PROBLEM TO SOLVE
Write out the full set of records below exactly.

★ ★ ★ ★

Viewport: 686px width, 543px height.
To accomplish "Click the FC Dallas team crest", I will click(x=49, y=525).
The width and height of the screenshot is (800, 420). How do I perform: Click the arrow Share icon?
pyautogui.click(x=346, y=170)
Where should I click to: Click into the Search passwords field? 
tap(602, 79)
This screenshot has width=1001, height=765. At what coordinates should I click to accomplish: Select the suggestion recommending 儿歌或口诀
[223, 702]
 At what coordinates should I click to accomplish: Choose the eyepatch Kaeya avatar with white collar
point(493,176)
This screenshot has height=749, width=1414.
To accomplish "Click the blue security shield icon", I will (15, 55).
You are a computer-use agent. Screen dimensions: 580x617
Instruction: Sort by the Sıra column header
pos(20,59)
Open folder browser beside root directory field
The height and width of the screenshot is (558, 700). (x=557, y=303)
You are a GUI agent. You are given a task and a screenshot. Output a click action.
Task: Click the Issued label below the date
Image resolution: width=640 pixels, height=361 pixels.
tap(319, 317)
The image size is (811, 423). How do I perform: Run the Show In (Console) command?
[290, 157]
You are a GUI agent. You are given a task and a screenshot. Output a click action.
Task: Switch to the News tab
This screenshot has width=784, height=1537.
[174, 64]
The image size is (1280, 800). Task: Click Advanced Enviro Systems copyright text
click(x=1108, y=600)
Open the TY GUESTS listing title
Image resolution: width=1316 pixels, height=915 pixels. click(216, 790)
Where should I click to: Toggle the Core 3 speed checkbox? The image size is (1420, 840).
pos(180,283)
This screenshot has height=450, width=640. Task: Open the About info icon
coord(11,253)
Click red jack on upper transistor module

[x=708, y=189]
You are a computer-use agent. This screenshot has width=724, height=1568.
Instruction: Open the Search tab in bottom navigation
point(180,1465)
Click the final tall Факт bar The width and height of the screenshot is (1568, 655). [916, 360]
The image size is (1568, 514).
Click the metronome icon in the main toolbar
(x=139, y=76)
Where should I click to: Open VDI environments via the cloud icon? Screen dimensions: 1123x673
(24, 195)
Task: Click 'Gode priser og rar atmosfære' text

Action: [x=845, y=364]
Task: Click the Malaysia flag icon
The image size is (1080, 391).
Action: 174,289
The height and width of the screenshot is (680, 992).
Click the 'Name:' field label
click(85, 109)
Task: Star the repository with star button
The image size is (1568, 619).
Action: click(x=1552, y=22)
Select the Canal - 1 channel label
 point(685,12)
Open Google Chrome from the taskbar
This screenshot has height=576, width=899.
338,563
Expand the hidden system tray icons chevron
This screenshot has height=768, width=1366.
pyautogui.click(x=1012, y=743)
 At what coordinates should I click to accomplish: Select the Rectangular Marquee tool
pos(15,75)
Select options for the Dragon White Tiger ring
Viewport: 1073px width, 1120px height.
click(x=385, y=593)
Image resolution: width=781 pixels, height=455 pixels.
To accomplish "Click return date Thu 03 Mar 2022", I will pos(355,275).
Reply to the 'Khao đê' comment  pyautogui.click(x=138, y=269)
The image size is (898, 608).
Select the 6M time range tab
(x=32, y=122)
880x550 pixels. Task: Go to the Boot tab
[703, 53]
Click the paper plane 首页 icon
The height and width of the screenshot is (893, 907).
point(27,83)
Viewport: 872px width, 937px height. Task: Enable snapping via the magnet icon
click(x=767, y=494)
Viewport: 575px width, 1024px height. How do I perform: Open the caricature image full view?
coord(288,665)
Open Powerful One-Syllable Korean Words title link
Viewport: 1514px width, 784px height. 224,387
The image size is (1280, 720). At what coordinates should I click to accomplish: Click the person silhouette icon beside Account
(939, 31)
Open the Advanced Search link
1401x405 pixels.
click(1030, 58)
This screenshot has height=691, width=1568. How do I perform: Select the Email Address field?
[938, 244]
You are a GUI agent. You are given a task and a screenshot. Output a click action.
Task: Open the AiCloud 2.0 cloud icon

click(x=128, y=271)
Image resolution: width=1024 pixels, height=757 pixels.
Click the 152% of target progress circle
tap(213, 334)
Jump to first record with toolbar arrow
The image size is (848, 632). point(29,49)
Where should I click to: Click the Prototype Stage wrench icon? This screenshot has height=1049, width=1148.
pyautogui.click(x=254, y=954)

★ ★ ★ ★

ANSWER BELOW
Viewport: 686px width, 543px height.
To accomplish "Click the FC Dallas team crest", I will click(x=49, y=525).
The width and height of the screenshot is (800, 420). How do I perform: Click the arrow Share icon?
pyautogui.click(x=346, y=170)
Where should I click to: Click into the Search passwords field? 
tap(602, 79)
This screenshot has width=1001, height=765. At what coordinates should I click to accomplish: Select the suggestion recommending 儿歌或口诀
[223, 702]
 At what coordinates should I click to accomplish: Choose the eyepatch Kaeya avatar with white collar
point(493,176)
This screenshot has height=749, width=1414.
To accomplish "Click the blue security shield icon", I will (15, 55).
You are a computer-use agent. Screen dimensions: 580x617
Instruction: Sort by the Sıra column header
pos(20,59)
Open folder browser beside root directory field
The height and width of the screenshot is (558, 700). (x=557, y=303)
You are a GUI agent. You are given a task and a screenshot. Output a click action.
Task: Click the Issued label below the date
Image resolution: width=640 pixels, height=361 pixels.
tap(319, 317)
The image size is (811, 423). How do I perform: Run the Show In (Console) command?
[290, 157]
You are a GUI agent. You are given a task and a screenshot. Output a click action.
Task: Switch to the News tab
This screenshot has width=784, height=1537.
[174, 64]
The image size is (1280, 800). Task: Click Advanced Enviro Systems copyright text
click(x=1108, y=600)
Open the TY GUESTS listing title
Image resolution: width=1316 pixels, height=915 pixels. click(216, 790)
Where should I click to: Toggle the Core 3 speed checkbox? The image size is (1420, 840).
pos(180,283)
This screenshot has height=450, width=640. Task: Open the About info icon
coord(11,253)
Click red jack on upper transistor module

[x=708, y=189]
You are a computer-use agent. This screenshot has width=724, height=1568.
Instruction: Open the Search tab in bottom navigation
point(180,1465)
Click the final tall Факт bar The width and height of the screenshot is (1568, 655). [916, 360]
The image size is (1568, 514).
Click the metronome icon in the main toolbar
(x=139, y=76)
Where should I click to: Open VDI environments via the cloud icon? Screen dimensions: 1123x673
(24, 195)
Task: Click 'Gode priser og rar atmosfære' text

Action: [x=845, y=364]
Task: Click the Malaysia flag icon
The image size is (1080, 391).
Action: 174,289
The height and width of the screenshot is (680, 992).
Click the 'Name:' field label
click(85, 109)
Task: Star the repository with star button
The image size is (1568, 619).
Action: click(x=1552, y=22)
Select the Canal - 1 channel label
 point(685,12)
Open Google Chrome from the taskbar
This screenshot has height=576, width=899.
338,563
Expand the hidden system tray icons chevron
This screenshot has height=768, width=1366.
pyautogui.click(x=1012, y=743)
 At what coordinates should I click to accomplish: Select the Rectangular Marquee tool
pos(15,75)
Select options for the Dragon White Tiger ring
Viewport: 1073px width, 1120px height.
click(x=385, y=593)
Image resolution: width=781 pixels, height=455 pixels.
To accomplish "Click return date Thu 03 Mar 2022", I will pos(355,275).
Reply to the 'Khao đê' comment  pyautogui.click(x=138, y=269)
The image size is (898, 608).
Select the 6M time range tab
(x=32, y=122)
880x550 pixels. Task: Go to the Boot tab
[703, 53]
Click the paper plane 首页 icon
The height and width of the screenshot is (893, 907).
point(27,83)
Viewport: 872px width, 937px height. Task: Enable snapping via the magnet icon
click(x=767, y=494)
Viewport: 575px width, 1024px height. How do I perform: Open the caricature image full view?
coord(288,665)
Open Powerful One-Syllable Korean Words title link
Viewport: 1514px width, 784px height. 224,387
The image size is (1280, 720). At what coordinates should I click to accomplish: Click the person silhouette icon beside Account
(939, 31)
Open the Advanced Search link
1401x405 pixels.
click(1030, 58)
This screenshot has height=691, width=1568. How do I perform: Select the Email Address field?
[938, 244]
You are a GUI agent. You are given a task and a screenshot. Output a click action.
Task: Open the AiCloud 2.0 cloud icon

click(x=128, y=271)
Image resolution: width=1024 pixels, height=757 pixels.
Click the 152% of target progress circle
tap(213, 334)
Jump to first record with toolbar arrow
The image size is (848, 632). point(29,49)
Where should I click to: Click the Prototype Stage wrench icon? This screenshot has height=1049, width=1148.
pyautogui.click(x=254, y=954)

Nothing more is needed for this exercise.